June 12, 2012

ALEXANDER V Y ALEXANDER VII

Alexander V became a Franciscan theologian and then archbishop of Milan (1402). Pope Innocent VII appointed him cardinal (1405) and papal legate to Lombardy. Unanimously elected by the invalid Council of Pisa in 1409 when he was 70 years old, Alexander reigned only ten months. It was hoped that his election would swiftly terminate the Great Western schism of 1378-1417, but the council did not persuade pope Gregory XII and the antipope Benedict XIII to resign. A condominium of three popes resulted. In 1410 Alexander sent to Archbishop Zbynek of Prague a bull which ordered the burning of Wycliffe´s heretical works. Alexander died mysteriously, some professing -through without proof- that he was poisoned by his successor, the antipope John XXIII.

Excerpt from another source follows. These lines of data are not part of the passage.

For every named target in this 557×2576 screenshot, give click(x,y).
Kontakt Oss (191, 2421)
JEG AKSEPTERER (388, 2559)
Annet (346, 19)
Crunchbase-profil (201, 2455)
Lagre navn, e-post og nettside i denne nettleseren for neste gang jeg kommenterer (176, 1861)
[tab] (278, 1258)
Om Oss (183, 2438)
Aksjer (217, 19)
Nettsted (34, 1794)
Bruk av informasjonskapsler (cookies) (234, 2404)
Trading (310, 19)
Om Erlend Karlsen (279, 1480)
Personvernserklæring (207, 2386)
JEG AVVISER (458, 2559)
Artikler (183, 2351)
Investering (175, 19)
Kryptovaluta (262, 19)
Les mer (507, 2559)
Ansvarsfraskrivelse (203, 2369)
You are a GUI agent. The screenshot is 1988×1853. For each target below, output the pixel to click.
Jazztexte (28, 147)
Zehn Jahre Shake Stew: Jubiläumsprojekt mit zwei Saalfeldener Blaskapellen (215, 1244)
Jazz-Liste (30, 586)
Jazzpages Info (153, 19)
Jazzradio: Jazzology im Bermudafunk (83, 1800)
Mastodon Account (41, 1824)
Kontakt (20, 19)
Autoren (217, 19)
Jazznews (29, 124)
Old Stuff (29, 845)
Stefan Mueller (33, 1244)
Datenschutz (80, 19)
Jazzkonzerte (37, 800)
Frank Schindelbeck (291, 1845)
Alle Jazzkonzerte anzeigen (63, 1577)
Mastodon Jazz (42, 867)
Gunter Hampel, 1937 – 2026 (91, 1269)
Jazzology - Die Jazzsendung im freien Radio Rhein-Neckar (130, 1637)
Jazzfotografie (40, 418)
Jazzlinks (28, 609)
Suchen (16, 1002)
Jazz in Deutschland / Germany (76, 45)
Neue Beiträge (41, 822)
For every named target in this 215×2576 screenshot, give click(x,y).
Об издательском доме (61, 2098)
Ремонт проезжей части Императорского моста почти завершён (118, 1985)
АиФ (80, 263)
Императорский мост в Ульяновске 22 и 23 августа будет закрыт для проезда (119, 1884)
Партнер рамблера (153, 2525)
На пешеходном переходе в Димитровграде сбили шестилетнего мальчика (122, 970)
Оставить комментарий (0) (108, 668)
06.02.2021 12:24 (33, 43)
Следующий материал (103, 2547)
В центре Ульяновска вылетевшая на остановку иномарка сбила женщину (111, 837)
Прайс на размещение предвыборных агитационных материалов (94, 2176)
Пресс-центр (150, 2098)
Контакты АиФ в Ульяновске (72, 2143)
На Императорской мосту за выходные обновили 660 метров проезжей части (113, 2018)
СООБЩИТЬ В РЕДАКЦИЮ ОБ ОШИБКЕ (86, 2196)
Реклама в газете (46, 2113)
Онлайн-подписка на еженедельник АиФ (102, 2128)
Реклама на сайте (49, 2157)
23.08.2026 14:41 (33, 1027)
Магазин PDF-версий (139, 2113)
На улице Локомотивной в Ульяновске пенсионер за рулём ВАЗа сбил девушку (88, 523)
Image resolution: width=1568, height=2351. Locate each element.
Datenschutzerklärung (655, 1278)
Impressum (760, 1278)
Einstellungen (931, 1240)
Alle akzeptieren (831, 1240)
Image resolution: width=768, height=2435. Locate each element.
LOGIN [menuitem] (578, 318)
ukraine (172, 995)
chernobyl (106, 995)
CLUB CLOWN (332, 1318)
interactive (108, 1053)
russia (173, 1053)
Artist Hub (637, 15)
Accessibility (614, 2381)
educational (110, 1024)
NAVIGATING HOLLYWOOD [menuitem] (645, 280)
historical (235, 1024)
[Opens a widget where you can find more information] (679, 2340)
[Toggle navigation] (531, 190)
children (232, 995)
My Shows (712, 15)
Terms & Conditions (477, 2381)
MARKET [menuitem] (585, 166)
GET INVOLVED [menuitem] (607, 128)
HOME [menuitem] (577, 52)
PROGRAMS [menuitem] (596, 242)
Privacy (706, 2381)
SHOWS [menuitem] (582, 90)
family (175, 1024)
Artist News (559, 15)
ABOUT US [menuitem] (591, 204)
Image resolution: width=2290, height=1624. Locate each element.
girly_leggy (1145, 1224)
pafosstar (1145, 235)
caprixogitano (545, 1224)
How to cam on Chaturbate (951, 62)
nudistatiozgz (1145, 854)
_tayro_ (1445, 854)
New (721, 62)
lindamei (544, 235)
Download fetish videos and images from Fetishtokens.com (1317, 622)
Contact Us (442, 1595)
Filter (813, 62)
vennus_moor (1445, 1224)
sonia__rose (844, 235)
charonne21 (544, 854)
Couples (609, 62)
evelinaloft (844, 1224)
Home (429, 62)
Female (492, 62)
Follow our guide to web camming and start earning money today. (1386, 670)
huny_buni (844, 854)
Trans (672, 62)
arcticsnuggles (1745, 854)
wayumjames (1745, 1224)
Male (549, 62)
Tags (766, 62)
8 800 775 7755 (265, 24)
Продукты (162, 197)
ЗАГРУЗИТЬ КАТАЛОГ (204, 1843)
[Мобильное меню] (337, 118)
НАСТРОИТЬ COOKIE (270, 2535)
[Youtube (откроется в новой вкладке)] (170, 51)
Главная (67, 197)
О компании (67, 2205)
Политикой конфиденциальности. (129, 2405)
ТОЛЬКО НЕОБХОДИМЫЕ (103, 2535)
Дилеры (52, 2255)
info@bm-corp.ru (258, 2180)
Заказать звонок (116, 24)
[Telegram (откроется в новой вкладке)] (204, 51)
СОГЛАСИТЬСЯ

Alexander VII was grandnephew of Pope Paul V, he served the church as vice-legate at Ferrara and as nuncio at Cologne (1639-1651). During the negotiations leading to the Peace of Westphalia (1648), he refused to deliberate with heretics and urged the Catholic princes not to sacrifice the rights of the church. They, however, were tired of war and yielded to France and the Protestants. Secretary of state to Pope Innocent X in 1651 and made cardinal in 1652, Chigi was elected pope on April 7.